• **DESCRIPTION OF THE TASK**
Give again, word for word, each line below starting at the one that contains "[I-Homo 04 Auto-Rig" and ending at the one that contains "Termini e Сondizioni (342, 2511)".

• **DATA FOR THE TASK**

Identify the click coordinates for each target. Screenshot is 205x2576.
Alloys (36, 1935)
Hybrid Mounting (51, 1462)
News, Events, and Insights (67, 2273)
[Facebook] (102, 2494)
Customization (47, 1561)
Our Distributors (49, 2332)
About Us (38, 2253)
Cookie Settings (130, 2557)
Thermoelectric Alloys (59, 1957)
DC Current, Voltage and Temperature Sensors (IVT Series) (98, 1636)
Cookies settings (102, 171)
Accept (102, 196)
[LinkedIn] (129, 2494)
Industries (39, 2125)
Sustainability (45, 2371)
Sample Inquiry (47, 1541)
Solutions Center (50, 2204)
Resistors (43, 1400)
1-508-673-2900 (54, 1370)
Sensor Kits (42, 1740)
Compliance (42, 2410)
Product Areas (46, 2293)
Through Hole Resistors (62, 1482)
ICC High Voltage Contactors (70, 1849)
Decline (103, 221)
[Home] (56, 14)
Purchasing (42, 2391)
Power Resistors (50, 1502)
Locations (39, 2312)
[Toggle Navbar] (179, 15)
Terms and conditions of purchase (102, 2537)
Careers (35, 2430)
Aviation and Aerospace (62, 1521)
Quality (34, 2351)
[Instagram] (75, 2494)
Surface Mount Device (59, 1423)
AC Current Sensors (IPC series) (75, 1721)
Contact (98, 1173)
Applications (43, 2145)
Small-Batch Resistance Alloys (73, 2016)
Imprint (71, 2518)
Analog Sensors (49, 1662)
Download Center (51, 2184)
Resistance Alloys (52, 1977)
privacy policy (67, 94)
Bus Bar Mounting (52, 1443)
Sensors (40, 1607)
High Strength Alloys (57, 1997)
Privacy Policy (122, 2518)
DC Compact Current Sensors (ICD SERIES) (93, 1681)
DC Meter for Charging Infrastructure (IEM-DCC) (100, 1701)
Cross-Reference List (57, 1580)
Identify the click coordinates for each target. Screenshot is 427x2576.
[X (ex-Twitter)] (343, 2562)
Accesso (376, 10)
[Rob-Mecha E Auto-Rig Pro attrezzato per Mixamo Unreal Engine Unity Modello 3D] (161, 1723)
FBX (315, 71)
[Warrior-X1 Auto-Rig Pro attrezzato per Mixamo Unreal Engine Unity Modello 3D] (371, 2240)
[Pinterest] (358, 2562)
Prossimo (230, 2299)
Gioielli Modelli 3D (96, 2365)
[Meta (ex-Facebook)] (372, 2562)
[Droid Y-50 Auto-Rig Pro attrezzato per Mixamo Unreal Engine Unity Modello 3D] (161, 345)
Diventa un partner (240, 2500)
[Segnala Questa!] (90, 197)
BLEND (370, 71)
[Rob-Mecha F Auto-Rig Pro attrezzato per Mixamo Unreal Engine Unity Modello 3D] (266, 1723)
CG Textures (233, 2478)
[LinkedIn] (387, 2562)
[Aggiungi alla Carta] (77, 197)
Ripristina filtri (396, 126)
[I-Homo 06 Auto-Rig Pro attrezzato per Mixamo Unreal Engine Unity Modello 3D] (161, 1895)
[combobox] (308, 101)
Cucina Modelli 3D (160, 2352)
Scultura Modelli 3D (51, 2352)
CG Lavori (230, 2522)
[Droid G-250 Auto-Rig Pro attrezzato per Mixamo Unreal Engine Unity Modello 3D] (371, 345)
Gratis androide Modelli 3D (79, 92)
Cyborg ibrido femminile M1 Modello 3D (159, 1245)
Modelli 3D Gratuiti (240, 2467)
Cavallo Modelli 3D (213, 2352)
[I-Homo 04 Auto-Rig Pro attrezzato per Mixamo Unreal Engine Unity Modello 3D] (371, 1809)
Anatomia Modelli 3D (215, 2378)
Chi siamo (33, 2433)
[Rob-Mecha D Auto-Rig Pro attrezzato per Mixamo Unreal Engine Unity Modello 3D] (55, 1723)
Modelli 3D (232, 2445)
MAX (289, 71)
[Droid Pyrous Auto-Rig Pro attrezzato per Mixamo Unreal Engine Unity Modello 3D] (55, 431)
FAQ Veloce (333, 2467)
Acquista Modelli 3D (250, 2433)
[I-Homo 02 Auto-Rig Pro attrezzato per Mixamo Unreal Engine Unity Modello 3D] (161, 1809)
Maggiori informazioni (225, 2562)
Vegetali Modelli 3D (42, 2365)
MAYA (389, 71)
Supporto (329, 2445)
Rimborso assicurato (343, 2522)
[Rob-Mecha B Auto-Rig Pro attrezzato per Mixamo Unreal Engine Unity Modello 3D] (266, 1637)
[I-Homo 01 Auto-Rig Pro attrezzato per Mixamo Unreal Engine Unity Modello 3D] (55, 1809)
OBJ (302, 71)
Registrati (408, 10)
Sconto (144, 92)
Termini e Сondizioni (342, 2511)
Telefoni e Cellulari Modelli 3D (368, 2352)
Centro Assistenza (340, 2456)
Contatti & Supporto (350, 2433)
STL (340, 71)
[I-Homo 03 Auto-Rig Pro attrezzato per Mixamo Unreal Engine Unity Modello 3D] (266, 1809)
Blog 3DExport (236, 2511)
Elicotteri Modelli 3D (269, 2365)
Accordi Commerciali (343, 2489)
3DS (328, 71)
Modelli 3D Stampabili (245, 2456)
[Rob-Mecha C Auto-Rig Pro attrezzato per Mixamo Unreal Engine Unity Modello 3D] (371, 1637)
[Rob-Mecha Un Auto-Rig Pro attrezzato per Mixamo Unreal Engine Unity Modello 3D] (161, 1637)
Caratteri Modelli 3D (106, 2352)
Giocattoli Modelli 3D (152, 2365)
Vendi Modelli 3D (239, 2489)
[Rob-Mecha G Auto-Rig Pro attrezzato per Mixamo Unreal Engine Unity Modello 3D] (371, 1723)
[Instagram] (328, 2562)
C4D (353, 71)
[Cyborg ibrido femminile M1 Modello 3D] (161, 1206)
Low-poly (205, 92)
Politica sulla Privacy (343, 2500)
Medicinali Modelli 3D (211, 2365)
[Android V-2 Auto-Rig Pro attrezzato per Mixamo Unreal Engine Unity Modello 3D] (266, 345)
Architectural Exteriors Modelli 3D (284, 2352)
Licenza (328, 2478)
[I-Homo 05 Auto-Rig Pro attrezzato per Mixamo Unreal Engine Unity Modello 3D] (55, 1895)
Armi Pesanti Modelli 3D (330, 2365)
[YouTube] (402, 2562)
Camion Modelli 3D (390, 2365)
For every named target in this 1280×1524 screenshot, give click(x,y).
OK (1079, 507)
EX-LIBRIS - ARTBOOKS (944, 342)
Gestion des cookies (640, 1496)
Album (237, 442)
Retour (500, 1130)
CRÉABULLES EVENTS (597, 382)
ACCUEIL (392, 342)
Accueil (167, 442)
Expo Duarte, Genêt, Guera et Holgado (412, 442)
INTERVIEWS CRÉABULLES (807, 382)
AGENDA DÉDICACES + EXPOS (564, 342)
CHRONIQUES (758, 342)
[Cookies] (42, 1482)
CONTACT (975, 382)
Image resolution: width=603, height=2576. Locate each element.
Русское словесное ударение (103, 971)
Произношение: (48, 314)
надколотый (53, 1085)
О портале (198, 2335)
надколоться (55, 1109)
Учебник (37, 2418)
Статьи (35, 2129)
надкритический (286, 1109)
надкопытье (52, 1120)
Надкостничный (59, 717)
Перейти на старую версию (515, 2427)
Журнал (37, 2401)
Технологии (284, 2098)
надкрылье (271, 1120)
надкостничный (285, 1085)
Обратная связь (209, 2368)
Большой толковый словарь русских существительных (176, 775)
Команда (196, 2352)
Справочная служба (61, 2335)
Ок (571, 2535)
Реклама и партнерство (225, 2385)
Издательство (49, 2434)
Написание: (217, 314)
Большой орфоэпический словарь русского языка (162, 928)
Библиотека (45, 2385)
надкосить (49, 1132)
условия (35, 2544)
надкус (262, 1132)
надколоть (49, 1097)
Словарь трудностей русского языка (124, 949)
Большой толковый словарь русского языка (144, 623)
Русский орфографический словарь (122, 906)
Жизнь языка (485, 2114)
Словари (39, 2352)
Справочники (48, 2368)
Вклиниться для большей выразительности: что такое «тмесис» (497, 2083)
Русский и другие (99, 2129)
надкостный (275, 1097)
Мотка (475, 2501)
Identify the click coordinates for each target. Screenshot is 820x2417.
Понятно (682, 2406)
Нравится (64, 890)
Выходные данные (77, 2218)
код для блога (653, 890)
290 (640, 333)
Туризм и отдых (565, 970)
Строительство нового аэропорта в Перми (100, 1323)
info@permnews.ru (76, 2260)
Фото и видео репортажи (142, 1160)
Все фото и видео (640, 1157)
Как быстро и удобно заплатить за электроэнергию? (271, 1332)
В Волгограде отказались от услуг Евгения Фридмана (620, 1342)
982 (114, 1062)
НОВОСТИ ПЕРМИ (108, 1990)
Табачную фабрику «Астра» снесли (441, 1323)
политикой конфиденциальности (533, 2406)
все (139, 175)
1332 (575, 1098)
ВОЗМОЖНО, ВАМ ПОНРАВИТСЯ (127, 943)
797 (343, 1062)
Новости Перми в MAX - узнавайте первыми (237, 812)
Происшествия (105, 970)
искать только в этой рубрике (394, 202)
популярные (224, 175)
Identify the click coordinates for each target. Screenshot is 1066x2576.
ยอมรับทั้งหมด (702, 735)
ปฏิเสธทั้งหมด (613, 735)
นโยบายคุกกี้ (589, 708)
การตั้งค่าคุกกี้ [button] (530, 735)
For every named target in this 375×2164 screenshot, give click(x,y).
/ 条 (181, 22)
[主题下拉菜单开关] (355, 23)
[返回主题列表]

• **SOLUTION TO THE EXERCISE**
[I-Homo 04 Auto-Rig Pro attrezzato per Mixamo Unreal Engine Unity Modello 3D] (371, 1809)
Anatomia Modelli 3D (215, 2378)
Chi siamo (33, 2433)
[Rob-Mecha D Auto-Rig Pro attrezzato per Mixamo Unreal Engine Unity Modello 3D] (55, 1723)
Modelli 3D (232, 2445)
MAX (289, 71)
[Droid Pyrous Auto-Rig Pro attrezzato per Mixamo Unreal Engine Unity Modello 3D] (55, 431)
FAQ Veloce (333, 2467)
Acquista Modelli 3D (250, 2433)
[I-Homo 02 Auto-Rig Pro attrezzato per Mixamo Unreal Engine Unity Modello 3D] (161, 1809)
Maggiori informazioni (225, 2562)
Vegetali Modelli 3D (42, 2365)
MAYA (389, 71)
Supporto (329, 2445)
Rimborso assicurato (343, 2522)
[Rob-Mecha B Auto-Rig Pro attrezzato per Mixamo Unreal Engine Unity Modello 3D] (266, 1637)
[I-Homo 01 Auto-Rig Pro attrezzato per Mixamo Unreal Engine Unity Modello 3D] (55, 1809)
OBJ (302, 71)
Registrati (408, 10)
Sconto (144, 92)
Termini e Сondizioni (342, 2511)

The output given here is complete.